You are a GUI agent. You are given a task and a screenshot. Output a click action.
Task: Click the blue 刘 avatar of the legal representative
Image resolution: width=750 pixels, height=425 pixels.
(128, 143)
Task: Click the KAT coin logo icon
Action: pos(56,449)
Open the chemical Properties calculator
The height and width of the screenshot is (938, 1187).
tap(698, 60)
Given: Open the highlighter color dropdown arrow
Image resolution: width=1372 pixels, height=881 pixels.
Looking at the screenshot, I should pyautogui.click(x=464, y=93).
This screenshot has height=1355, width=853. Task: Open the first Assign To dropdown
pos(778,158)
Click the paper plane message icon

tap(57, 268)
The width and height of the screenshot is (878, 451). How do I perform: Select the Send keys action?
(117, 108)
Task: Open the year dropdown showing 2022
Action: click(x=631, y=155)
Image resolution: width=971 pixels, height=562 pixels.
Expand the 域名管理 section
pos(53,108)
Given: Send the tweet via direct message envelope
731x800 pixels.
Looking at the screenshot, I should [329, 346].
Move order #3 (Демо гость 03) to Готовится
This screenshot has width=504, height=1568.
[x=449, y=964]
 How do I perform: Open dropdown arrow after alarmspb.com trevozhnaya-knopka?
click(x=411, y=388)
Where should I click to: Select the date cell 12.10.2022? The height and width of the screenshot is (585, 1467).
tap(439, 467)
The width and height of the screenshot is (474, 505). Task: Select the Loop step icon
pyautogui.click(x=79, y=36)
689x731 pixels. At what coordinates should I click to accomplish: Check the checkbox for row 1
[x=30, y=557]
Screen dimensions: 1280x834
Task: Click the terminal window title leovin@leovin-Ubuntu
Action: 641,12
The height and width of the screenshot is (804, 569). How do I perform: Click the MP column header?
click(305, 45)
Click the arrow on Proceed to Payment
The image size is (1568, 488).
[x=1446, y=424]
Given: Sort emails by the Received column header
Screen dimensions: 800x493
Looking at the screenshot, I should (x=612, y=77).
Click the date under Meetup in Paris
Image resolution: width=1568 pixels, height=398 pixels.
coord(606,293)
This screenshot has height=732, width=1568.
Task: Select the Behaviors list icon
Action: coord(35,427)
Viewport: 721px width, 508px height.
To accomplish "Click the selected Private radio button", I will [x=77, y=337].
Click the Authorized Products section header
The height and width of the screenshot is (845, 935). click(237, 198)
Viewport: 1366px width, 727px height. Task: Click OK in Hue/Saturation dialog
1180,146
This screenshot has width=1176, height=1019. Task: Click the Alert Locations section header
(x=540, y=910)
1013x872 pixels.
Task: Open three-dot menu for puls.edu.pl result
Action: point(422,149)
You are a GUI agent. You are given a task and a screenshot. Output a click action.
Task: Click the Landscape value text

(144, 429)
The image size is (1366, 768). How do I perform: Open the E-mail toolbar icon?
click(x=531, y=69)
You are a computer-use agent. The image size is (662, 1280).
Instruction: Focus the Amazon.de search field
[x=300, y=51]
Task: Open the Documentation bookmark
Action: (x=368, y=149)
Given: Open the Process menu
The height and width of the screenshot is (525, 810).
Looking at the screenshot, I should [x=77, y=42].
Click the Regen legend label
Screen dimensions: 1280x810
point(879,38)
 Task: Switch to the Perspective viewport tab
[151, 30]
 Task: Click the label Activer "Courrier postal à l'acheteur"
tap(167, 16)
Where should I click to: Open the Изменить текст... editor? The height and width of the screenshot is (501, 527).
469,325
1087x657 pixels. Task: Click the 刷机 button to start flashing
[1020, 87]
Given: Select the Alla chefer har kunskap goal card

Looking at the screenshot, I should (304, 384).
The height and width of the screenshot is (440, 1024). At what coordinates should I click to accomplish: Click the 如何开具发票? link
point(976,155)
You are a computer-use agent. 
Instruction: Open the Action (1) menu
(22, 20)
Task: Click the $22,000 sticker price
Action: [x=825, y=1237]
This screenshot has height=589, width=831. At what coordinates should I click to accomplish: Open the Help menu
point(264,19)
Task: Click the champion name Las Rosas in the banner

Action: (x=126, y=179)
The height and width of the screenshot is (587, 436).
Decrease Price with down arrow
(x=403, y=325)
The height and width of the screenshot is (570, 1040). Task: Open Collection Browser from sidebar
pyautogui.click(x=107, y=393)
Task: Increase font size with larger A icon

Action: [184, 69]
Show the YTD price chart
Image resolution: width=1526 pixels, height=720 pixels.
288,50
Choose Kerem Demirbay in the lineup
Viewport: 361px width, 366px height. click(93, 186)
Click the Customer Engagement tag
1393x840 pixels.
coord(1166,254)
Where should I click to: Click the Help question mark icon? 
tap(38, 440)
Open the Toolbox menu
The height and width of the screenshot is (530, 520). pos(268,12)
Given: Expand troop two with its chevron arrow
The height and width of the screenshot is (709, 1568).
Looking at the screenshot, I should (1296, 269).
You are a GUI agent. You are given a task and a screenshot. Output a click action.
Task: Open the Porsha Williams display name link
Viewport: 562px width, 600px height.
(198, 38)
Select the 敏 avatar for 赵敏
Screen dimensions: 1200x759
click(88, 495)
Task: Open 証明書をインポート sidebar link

____

Work instructions
What is wanted is one number: how many lines in the listing hold the string "computer".

Answer box
2